Zelestra X AWS ML Ascend Challenge - 2nd Edition

Ranked 61 / 700 (Top 9%)

🧭 Abstract

This project was developed as part of the Zelestra X AWS ML Ascend Challenge - 2nd Edition, where participants were tasked with building a machine learning pipeline to predict performance degradation and optimize solar panel efficiency.

Out of ~700 participants worldwide, this pipeline ranked 61st (Top 9%) on the official leaderboard.

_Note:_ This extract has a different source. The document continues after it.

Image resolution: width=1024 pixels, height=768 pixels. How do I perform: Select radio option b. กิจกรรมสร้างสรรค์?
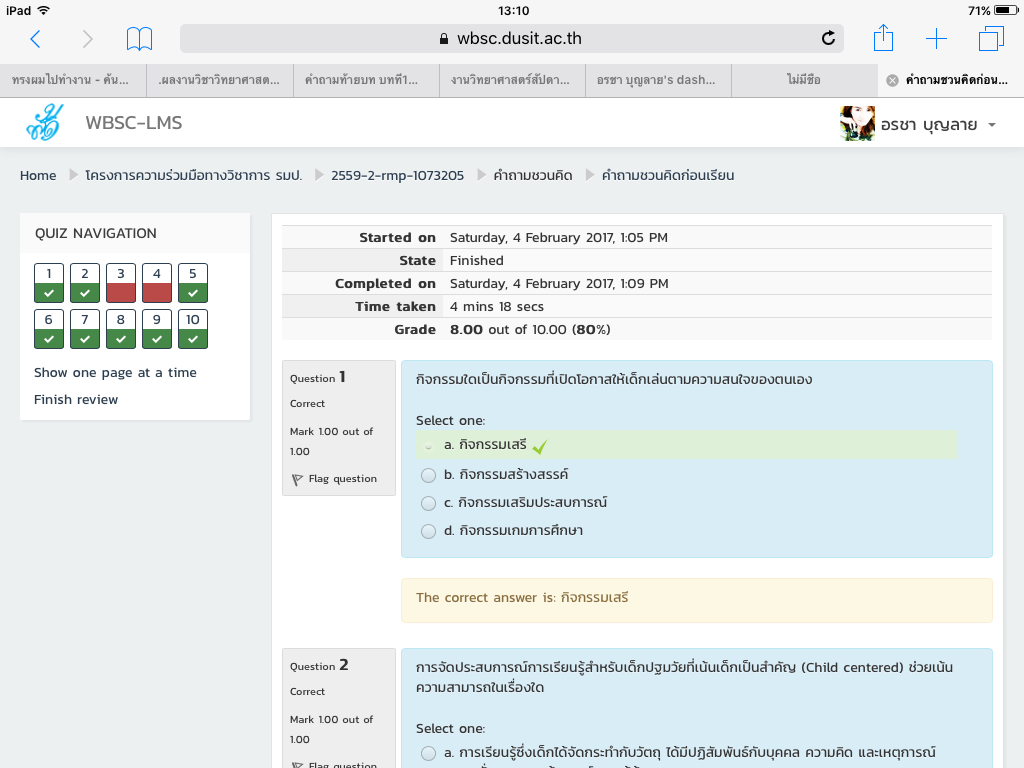(x=428, y=475)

The approach centers around an 8-model stacked ensemble with a ridge regression meta-learner, designed to capture distinct feature interactions, learn non-linear dependencies, and make robust predictions through k-fold cross-validation.

⚙️ Problem Statement

Develop a scalable machine learning pipeline that predicts solar panel performance degradation over time, considering multiple feature interactions such as environmental, operational, and system-level parameters.

The challenge demanded:

High predictive accuracy on unseen data.
Stability across multiple validation folds.
Interpretability and generalizability.

🧩 Architecture Overview

1. Base Layer — 8 Distinct Learners

The ensemble’s foundation consists of 8 diverse models, each designed to learn feature interactions in a unique way — maximizing representational diversity and ensuring that different data patterns are captured across learners.

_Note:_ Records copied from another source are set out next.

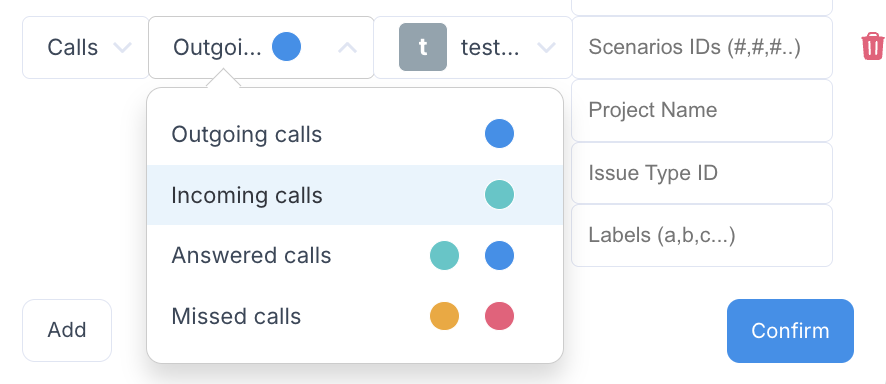Screen dimensions: 886x384
Task: Expand the test user dropdown
Action: 546,47
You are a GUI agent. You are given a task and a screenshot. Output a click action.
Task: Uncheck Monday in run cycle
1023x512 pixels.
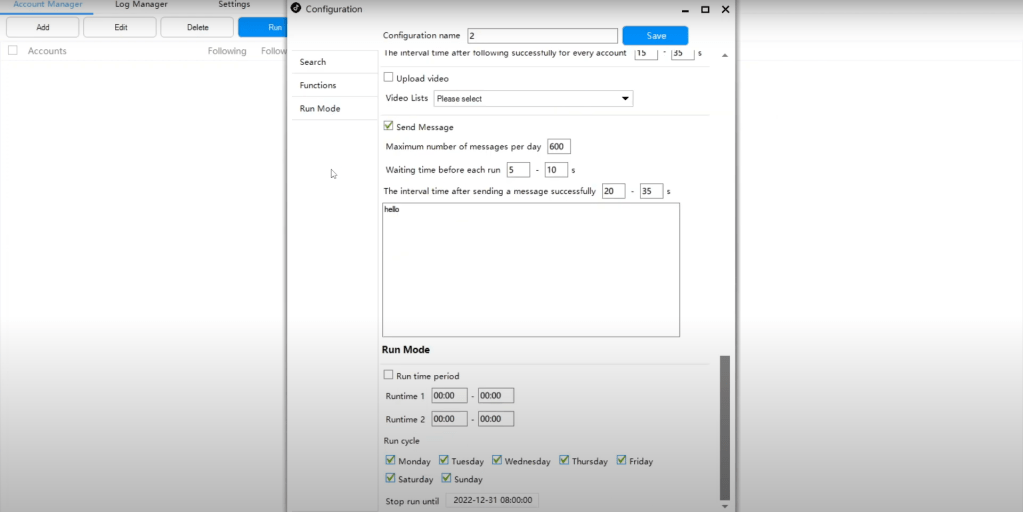(390, 461)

Category	Model	Distinct Learning Strategy
Boosting Models (4)	XGBoost, LightGBM, CatBoost, Explainable Boosting Machine (EBM)	Iteratively refine predictions through boosting, capturing non-linear feature interactions and explaining feature importance.
Neural Models (4)	Multilayer Perceptron (MLP), FT-Transformer, TabNet, Deep & Cross Network (DCN)	Leverage deep representations, attention mechanisms, and explicit feature crossing to capture complex dependencies and high-order feature interactions.

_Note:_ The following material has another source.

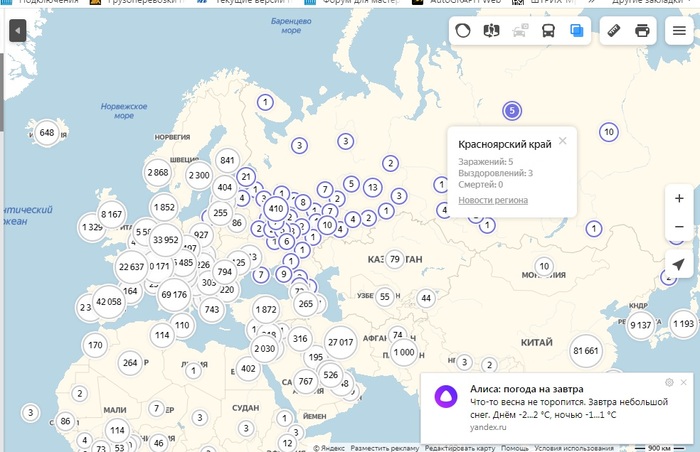
Task: Dismiss the Alice weather notification
Action: point(683,382)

Together, these 8 models maximize feature interaction coverage — where one model may overfit a specific interaction, another balances it by generalizing across deeper or orthogonal feature patterns.

This architectural diversity forms the backbone of the stacked ensemble, providing the ridge regression meta-learner with rich, non-redundant base predictions.

2. Data Preprocessing & Cleaning

This preprocessing pipeline ensures that both numerical and categorical features are properly cleaned, validated, and made model-ready — particularly optimized for TabNet, which cannot handle missing values.

Step 1: Define Numeric Columns to Clean

A list of numeric columns (columns_to_clean_alphanumeric) is created, including features like temperature, irradiance, humidity, voltage, and others.
These are the columns where invalid entries (like alphanumeric or corrupt text values) are most likely to occur.

Step 2: Remove Alphanumeric and Invalid Entries

def remove_alphanumeric(df, col):
    df[col] = pd.to_numeric(df[col], errors='coerce')

This function converts each column to numeric format. If any cell contains non-numeric or invalid text (e.g., "badval", "N/A", "error"), it’s automatically converted to NaN.

➡️ Effect: Ensures that all numerical columns are truly numeric, replacing garbage or corrupt entries with missing values that can be handled systematically.

Step 3: Replace Unrealistic Zero Values

def remove_zeros(df, col):
    df[col] = df[col].replace(0, np.nan)

For specific columns like module_temperature, zero is physically unrealistic (e.g., solar panels can’t have 0°C module temperature in operation). Hence, zeros are replaced with NaN to indicate missing or invalid data.

➡️ Effect: Prevents models from learning false patterns caused by impossible zero readings.

Step 4: Create TabNet-Compatible Copies

X_tabnet = X.copy()
X_test_tabnet = X_test.copy()

Separate copies are created because TabNet models cannot handle NaN values directly. These copies will undergo imputation to replace missing values safely.

Step 5: Impute Numerical Columns with Median

num_cols = X_tabnet.select_dtypes(include=[np.number]).columns
for col in num_cols:
    median_val = X_tabnet[col].median()
    X_tabnet[col].fillna(median_val, inplace=True)
    X_test_tabnet[col].fillna(median_val, inplace=True)

All missing numeric values are replaced with the median of the respective column (calculated from training data).

➡️ Effect: Median imputation preserves distribution robustness and reduces the influence of outliers compared to mean-based filling.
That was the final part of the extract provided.